One quality of the creative arts that I am most fascinated with is their ability to bring something out of us. A thought, idea, realization, experience, or even a perception can be brought into this world through expression. When things are inside me they bump around and get confused, lost in endless thought cycles. They are alive, but often I can't make sense of them.
It was almost one year ago that I created a process for myself to try and bring some thoughts an ideas that I had ruminating around in me out onto a canvas so that I could try and see them differently. The result was a somewhat jumbled collection of lines, words, papers, and colour. But each element means something to me, trust me it all makes perfect sense to me when I look at it!
The process of its creation and my ongoing relationship to it is what matters most. The process was symbolic for me in that it helped me to name some of the demons I had steering my ship, crystalized for me thoughts, ideas, and dreams that I couldn't figure out how to bring together in my head, and solidified the feelings I have when I know that I am living in the way I intend to.
One year after I have created this image it hangs on my wall as a reminder of where I was in that time and place in my life. My relationship to it has already changed and will continue to change over the years. Perhaps it will even come to mean something else entirely to me in the future?
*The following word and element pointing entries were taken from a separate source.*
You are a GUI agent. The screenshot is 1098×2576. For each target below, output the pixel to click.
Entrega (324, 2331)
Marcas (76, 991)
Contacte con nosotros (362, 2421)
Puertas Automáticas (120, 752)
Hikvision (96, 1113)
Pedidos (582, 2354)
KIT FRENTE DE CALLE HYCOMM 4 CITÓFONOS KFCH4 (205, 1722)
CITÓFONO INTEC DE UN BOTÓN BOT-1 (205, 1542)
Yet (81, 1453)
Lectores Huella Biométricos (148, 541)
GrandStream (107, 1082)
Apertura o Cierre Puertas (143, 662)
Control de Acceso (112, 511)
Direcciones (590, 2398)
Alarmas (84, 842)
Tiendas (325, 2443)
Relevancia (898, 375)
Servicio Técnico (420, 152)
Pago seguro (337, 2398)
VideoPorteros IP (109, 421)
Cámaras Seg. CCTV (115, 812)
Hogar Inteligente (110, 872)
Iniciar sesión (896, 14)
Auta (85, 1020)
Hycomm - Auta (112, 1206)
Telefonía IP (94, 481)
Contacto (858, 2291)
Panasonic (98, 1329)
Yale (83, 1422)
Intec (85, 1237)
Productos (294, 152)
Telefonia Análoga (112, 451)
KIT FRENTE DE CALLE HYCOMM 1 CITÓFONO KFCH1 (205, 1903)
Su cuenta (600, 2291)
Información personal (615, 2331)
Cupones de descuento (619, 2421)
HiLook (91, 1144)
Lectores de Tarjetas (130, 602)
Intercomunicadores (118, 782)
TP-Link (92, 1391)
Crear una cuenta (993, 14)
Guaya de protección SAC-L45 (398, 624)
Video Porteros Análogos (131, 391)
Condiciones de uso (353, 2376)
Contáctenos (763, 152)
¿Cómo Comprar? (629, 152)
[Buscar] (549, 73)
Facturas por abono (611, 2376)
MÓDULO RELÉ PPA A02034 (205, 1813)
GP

The creation can be organic and new or it can happen with something that already exists. Perhaps you have an old tea cup or gem, an image you made, a book you loved, or even a photograph that takes up residence in your home somewhere. Your relationship to it and the significance that it holds for you, and only you, is the magical alchemy that I love. When we use the arts to tell the story about that tea cup or photo in a way we are continuing the conversation with it, allowing it to draw something else out of us. Write the story of the tea cup. Draw a picture of the thought that you keep tripping over. Pick up the guitar and try to make the sound of what you felt when you first woke up this morning. It isn't about the product but what you learn in the process. I promise you your relationship to it will change and you will begin to see it differently.